Dismissal on grounds of political opinion

Since the training courses, the Government has confirmed that it will amend the Enterprise and Regulatory Reform Bill to remove the two-year qualifying period for unfair dismissal claims where the alleged reason for dismissal is political opinion or affiliation, to take account of the European Court of Human Rights decision in Redfearn v United Kingdom. In this case, a bus driver was sacked after he was elected as a local councillor for the British National Party. The European Court of Human Rights (ECHR) said that it was a breach of his human rights to not have the opportunity to claim unfair dismissal due to being sacked for his political opinion.

He did not have the required one year’s service (the qualifying period at the time, now increased to two years for employees whose employment commenced on or after 6 April 2012) to bring a claim.  The Government has confirmed it will not appeal the ruling, and will amend legislation to comply with the ECHR’s decision.  The additional protection for those dismissed because of political opinion or affiliation will come into effect two months after the Enterprise and Regulatory Reform Bill receives Royal Assent and will apply to dismissals on or after that date.

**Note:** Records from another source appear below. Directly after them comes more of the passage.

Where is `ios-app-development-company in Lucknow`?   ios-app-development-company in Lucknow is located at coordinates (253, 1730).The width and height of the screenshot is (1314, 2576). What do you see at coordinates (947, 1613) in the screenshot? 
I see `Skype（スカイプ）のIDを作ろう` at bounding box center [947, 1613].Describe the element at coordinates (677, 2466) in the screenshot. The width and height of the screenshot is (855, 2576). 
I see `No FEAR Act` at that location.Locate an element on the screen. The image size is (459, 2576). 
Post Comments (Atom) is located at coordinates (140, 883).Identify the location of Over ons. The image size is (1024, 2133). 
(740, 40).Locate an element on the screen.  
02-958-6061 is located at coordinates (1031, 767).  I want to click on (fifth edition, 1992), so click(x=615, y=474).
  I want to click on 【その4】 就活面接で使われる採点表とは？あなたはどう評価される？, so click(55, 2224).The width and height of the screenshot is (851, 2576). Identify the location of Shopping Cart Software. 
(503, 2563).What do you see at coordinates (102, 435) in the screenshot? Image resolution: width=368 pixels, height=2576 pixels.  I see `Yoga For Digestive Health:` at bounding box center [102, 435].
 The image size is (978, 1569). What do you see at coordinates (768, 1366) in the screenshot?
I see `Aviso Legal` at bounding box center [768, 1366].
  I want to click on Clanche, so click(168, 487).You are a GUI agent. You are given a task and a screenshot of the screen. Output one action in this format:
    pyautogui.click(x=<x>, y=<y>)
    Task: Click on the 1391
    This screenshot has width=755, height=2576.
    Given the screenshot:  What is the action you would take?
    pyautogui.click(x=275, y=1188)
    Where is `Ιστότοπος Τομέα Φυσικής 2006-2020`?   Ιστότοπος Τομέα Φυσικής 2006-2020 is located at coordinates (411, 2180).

Finally, could we thank everybody for their hard work during all the training sessions and to say we were gratified with both the informal and formal evaluation reports of the various sessions.  If you require any further information, do get in touch at [email protected]



Putting this information in to the context of the Bar Tribunals and Adjudication Service and our policies and procedures, we are committed to a fair distribution of sitting opportunities.  This will be achieved by;


“Only administrative staff who have undergone training on the need to consider the Equality Duty in the course of performing their duties shall be permitted to convene panels and allocate sitting opportunities.  Staff will follow Equality Duty compliant guidance in performing this function.  The aim of BTAS is to convene panels in a fair and non-discriminatory way so that across a year, as far as possible, there is equality of opportunity for each panel member and clerk in terms of sitting on panels.  Sitting opportunities will be monitored and any significant differences across protected characteristics will be investigated and appropriate action taken.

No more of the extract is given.